Element lookup records
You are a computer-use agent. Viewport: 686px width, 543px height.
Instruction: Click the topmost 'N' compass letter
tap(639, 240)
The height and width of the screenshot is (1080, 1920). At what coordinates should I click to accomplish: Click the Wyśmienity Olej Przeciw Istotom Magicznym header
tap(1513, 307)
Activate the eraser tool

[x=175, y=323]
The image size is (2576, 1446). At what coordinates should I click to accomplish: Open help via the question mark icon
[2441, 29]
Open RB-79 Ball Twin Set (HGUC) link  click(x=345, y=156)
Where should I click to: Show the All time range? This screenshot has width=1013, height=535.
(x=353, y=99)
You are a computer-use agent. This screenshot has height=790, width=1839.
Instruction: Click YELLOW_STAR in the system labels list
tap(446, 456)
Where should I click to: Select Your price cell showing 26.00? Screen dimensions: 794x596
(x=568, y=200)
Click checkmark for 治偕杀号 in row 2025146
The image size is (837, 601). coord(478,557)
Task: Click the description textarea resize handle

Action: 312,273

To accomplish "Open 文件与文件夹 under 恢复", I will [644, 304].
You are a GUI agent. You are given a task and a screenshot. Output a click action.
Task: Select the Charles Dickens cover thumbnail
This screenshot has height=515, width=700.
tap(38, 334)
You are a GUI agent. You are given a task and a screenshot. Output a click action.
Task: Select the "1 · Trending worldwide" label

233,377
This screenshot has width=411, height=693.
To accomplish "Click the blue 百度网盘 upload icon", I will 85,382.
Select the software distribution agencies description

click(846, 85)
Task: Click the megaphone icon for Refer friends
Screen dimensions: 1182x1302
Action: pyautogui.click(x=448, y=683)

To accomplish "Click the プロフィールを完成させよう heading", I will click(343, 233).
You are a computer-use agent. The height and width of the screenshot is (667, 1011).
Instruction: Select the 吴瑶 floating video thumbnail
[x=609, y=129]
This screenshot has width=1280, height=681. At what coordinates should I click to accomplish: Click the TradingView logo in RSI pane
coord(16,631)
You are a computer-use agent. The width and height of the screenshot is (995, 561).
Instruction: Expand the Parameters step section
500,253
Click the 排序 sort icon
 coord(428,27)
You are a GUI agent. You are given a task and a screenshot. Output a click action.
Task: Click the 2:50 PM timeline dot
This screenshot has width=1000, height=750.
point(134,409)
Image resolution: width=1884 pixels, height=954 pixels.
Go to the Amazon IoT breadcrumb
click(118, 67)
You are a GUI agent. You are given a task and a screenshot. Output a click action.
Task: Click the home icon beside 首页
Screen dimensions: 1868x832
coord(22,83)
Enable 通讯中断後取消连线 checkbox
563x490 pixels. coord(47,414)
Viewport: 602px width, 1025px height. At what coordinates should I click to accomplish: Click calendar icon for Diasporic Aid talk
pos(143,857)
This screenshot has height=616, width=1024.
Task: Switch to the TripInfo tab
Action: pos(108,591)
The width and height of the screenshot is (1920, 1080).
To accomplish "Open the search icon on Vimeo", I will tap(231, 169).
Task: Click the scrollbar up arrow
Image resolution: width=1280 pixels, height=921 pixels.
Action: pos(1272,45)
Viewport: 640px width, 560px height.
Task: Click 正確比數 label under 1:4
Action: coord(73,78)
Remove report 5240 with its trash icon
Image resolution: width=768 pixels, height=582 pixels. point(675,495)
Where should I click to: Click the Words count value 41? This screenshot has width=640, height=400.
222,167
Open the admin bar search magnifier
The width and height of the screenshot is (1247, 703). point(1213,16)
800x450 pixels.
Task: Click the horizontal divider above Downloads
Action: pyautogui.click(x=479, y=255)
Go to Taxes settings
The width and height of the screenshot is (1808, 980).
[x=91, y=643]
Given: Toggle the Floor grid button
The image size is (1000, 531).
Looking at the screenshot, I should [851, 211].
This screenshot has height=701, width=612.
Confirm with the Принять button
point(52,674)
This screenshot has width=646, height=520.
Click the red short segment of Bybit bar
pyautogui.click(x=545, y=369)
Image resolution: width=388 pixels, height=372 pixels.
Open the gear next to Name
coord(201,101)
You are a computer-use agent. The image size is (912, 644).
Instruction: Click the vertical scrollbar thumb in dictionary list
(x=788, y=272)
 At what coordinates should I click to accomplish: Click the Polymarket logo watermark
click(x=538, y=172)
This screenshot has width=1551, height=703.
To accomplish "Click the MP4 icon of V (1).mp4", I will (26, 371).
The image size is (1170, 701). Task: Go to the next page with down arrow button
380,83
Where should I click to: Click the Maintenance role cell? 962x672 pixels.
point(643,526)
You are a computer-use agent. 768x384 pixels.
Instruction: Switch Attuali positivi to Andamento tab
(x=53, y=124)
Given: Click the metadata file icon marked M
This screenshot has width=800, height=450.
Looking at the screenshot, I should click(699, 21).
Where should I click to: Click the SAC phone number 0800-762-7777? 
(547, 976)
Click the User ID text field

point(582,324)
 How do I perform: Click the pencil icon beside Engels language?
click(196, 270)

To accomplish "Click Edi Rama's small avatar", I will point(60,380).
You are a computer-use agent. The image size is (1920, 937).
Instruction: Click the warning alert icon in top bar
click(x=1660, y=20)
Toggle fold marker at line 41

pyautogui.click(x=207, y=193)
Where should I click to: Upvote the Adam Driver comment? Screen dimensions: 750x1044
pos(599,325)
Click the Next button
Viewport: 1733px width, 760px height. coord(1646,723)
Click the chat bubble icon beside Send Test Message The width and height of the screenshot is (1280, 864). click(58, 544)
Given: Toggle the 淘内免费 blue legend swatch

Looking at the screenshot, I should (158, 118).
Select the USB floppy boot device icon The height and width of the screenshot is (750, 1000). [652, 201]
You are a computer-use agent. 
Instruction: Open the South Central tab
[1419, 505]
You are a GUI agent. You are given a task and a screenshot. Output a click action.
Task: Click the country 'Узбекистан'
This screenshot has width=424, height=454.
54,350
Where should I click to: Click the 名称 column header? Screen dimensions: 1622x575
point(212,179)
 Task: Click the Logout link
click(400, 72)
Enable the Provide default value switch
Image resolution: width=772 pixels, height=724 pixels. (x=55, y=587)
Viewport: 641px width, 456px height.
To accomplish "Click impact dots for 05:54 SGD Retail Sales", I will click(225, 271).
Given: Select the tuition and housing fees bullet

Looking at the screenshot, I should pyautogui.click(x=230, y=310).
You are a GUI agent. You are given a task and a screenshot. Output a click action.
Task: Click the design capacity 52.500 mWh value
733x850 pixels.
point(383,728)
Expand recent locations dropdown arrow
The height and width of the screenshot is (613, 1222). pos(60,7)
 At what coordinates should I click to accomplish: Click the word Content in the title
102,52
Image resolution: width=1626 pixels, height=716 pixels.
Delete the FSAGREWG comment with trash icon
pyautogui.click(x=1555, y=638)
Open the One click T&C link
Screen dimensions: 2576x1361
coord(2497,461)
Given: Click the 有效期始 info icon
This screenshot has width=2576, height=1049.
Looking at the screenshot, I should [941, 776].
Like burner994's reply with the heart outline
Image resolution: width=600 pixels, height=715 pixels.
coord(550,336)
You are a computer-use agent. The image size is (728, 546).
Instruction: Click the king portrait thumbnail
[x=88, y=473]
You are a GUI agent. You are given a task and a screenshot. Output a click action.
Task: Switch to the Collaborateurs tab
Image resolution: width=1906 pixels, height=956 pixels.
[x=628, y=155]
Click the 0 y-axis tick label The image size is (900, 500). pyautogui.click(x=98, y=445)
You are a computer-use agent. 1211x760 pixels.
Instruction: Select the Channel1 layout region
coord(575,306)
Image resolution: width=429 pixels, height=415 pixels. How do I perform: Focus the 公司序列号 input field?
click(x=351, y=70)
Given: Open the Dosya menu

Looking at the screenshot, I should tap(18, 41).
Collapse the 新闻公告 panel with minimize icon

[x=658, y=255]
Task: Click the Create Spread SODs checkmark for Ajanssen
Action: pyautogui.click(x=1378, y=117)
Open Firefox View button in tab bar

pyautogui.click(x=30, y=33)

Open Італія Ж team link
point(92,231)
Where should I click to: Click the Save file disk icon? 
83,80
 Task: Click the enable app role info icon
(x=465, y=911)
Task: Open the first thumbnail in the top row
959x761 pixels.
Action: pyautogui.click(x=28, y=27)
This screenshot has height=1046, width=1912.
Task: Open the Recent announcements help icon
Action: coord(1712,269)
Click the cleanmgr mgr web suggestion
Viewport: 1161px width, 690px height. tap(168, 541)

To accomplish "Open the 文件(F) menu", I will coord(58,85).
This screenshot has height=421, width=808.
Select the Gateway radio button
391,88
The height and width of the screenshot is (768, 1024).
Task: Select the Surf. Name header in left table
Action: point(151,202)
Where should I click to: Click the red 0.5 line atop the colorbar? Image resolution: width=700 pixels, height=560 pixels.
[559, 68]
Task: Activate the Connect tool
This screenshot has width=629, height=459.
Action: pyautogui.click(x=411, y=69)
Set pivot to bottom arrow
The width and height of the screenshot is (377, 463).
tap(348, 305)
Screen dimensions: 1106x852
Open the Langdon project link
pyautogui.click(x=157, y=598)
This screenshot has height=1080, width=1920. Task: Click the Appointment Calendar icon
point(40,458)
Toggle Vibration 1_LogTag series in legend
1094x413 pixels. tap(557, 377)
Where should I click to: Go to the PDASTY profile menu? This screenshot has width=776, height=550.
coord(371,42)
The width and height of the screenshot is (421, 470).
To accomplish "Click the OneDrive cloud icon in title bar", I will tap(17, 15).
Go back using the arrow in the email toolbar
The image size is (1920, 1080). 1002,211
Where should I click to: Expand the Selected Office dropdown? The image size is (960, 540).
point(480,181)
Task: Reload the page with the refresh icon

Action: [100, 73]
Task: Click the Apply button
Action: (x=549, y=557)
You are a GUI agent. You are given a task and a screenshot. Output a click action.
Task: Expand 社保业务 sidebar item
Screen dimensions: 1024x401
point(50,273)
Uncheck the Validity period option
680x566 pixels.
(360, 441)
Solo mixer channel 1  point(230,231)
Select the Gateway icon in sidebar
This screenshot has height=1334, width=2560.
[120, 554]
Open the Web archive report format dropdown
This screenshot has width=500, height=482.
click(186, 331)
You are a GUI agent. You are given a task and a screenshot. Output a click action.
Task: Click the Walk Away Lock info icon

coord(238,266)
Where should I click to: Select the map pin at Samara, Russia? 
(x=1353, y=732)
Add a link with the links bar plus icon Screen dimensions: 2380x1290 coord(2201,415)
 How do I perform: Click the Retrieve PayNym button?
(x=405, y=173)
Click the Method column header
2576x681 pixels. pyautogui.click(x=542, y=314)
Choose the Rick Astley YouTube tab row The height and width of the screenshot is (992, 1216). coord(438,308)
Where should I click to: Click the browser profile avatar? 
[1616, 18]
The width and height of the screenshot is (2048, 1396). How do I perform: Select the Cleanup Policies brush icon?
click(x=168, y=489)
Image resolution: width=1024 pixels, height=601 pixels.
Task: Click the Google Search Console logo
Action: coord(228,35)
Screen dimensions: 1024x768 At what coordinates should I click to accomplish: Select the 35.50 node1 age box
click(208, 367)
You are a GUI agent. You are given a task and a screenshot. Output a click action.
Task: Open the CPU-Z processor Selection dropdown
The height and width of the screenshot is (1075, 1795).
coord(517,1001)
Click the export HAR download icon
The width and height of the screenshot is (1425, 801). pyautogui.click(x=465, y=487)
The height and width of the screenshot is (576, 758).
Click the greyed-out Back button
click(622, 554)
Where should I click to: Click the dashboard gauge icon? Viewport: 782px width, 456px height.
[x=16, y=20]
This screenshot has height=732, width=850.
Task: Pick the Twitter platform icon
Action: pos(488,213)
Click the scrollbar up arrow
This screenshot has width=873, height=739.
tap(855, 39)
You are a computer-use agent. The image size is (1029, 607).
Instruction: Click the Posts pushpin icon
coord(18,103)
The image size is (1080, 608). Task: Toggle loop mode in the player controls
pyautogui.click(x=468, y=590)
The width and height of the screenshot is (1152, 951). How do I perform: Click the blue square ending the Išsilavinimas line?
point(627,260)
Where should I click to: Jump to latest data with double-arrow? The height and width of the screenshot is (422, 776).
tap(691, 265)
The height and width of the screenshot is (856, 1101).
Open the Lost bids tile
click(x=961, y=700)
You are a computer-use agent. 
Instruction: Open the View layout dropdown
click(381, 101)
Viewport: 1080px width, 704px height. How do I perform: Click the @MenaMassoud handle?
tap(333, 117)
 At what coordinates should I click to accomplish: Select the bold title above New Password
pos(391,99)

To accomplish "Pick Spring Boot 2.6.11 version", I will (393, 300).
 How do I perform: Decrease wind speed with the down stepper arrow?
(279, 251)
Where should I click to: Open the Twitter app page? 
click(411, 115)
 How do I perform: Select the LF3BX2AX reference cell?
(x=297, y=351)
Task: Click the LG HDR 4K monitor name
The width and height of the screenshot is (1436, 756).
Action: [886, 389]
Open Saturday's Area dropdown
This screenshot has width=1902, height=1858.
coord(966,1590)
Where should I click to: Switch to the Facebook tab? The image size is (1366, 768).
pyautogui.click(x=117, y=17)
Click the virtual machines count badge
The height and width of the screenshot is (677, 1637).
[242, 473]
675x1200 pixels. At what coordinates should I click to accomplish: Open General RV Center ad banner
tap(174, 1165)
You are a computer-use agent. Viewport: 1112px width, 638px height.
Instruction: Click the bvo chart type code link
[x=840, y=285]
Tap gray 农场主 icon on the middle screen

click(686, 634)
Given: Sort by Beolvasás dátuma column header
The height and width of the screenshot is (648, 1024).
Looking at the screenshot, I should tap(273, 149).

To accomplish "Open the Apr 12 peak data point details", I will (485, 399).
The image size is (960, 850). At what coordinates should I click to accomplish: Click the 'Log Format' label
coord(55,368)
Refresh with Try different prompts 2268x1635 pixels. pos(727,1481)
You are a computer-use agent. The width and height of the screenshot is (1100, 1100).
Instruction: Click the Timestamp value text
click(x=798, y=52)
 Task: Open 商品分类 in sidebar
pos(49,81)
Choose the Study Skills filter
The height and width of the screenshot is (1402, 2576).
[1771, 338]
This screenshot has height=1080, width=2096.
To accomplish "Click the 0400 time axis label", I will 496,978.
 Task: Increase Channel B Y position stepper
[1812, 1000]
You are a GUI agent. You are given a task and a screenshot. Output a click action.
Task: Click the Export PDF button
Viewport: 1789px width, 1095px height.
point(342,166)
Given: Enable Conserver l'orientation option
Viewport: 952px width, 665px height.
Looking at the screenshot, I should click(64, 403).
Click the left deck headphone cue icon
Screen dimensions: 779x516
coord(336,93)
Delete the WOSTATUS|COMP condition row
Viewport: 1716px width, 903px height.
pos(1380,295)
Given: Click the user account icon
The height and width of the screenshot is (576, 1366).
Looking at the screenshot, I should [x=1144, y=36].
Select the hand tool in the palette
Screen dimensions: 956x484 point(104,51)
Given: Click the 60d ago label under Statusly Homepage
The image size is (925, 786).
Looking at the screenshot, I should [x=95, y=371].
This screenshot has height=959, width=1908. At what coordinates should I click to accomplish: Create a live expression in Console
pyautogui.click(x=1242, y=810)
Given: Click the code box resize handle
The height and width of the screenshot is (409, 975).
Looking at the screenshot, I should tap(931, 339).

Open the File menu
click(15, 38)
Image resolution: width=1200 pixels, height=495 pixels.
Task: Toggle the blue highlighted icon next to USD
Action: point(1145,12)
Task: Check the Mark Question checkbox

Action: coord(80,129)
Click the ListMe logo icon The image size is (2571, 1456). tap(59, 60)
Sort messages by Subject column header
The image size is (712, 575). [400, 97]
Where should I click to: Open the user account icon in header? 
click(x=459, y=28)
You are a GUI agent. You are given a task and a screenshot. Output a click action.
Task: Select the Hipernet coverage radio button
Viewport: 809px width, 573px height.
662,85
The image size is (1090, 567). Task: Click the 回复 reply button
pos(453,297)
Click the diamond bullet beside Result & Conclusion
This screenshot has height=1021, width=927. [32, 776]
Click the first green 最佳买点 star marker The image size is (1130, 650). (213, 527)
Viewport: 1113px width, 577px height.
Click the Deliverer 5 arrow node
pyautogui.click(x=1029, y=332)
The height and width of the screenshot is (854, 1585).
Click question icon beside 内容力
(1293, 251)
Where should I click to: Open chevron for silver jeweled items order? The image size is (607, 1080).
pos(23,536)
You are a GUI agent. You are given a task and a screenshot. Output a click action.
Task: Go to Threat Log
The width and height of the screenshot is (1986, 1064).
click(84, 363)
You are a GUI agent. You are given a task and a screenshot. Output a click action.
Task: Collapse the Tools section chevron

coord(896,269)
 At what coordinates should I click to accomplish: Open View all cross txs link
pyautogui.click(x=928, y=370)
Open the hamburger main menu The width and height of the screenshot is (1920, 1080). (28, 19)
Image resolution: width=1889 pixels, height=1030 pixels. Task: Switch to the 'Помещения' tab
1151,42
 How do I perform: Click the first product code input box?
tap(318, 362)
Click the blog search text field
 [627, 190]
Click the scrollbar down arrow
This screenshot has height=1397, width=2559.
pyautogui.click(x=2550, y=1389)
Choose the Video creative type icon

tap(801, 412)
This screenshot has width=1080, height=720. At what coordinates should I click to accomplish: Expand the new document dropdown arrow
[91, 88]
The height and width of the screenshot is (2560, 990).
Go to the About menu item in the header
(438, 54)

> OBJECTIVE
Gather every line of the material above that contains the word "Expand", matching case exactly, and copy each one in full.

> COMPLETE RESPONSE
Instruction: Expand the Parameters step section
Expand recent locations dropdown arrow
Where should I click to: Expand the Selected Office dropdown? The image size is (960, 540).
Task: Expand 社保业务 sidebar item
This screenshot has width=1080, height=720. At what coordinates should I click to accomplish: Expand the new document dropdown arrow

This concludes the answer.